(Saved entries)
==========
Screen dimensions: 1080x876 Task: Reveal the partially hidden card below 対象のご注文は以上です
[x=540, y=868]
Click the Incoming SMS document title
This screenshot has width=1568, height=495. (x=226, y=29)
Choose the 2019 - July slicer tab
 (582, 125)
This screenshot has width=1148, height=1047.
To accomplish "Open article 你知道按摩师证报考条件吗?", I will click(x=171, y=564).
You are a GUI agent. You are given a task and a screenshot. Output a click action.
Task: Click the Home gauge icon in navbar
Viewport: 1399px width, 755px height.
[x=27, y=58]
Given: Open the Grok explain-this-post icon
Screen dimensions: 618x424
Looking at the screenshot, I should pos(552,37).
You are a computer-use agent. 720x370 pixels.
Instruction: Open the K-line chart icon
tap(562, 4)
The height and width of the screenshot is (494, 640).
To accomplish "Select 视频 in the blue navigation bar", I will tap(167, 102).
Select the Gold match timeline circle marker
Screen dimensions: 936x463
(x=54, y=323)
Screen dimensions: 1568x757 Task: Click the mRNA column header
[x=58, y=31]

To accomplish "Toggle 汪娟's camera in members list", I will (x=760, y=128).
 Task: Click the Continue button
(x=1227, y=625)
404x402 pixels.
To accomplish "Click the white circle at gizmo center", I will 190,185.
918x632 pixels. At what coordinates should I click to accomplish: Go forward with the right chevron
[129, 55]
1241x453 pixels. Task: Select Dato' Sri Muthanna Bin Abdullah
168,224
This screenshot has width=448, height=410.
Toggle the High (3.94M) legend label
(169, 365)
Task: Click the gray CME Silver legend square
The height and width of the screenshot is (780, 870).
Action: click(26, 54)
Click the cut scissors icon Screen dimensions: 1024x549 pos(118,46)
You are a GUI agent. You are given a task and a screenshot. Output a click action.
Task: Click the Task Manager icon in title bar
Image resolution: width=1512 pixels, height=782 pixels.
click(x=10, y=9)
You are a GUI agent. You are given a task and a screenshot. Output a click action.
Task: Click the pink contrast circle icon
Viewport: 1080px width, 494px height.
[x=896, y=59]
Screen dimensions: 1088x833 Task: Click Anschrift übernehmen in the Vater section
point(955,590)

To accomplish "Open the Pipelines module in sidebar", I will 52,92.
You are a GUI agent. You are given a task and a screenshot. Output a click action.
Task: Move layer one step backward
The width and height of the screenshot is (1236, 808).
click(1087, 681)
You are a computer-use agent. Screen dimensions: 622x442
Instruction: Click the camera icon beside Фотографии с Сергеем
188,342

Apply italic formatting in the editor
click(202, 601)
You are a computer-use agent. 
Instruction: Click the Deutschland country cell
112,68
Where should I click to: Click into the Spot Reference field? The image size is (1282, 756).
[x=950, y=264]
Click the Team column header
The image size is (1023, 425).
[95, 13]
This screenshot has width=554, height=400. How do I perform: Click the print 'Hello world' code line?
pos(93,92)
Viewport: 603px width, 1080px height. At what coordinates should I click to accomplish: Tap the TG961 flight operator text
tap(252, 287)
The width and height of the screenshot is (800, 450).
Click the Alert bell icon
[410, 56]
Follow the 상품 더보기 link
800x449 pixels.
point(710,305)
==========
● Exercise aim
How many lines in the records hold the string "computer"? Reply with the number alone.

● Finished exercise
3